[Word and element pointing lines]
= = = = =

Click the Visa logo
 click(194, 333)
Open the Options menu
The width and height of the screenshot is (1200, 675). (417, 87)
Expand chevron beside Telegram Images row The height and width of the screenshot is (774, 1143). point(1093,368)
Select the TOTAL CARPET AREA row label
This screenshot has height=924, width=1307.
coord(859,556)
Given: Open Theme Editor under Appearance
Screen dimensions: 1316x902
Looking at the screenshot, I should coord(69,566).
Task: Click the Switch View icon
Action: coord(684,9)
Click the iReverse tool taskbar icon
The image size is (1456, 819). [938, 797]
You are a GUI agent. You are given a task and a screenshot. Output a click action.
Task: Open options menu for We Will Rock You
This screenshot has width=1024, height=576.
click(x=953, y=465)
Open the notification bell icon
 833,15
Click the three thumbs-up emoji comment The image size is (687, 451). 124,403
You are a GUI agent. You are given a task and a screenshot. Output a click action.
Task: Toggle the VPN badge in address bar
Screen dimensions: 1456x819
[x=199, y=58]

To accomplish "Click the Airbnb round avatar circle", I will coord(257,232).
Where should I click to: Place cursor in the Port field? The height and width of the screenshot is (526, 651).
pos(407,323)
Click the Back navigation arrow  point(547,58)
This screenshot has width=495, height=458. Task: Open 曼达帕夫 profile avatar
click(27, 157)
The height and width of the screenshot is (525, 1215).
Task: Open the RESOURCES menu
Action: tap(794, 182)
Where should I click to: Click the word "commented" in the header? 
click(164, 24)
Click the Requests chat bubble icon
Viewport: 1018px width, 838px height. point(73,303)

= = = = =

Rewrite everything from the line containing "Where should I click to: Place" down to the line containing "Click the Back", requests included, with each coordinate in the answers multiplied by 2.55 and rounded to the nearest whole number, halves rounded up.

** FINISHED EXERCISE **
Where should I click to: Place cursor in the Port field? The height and width of the screenshot is (526, 651).
pos(1038,824)
Click the Back navigation arrow  point(1395,148)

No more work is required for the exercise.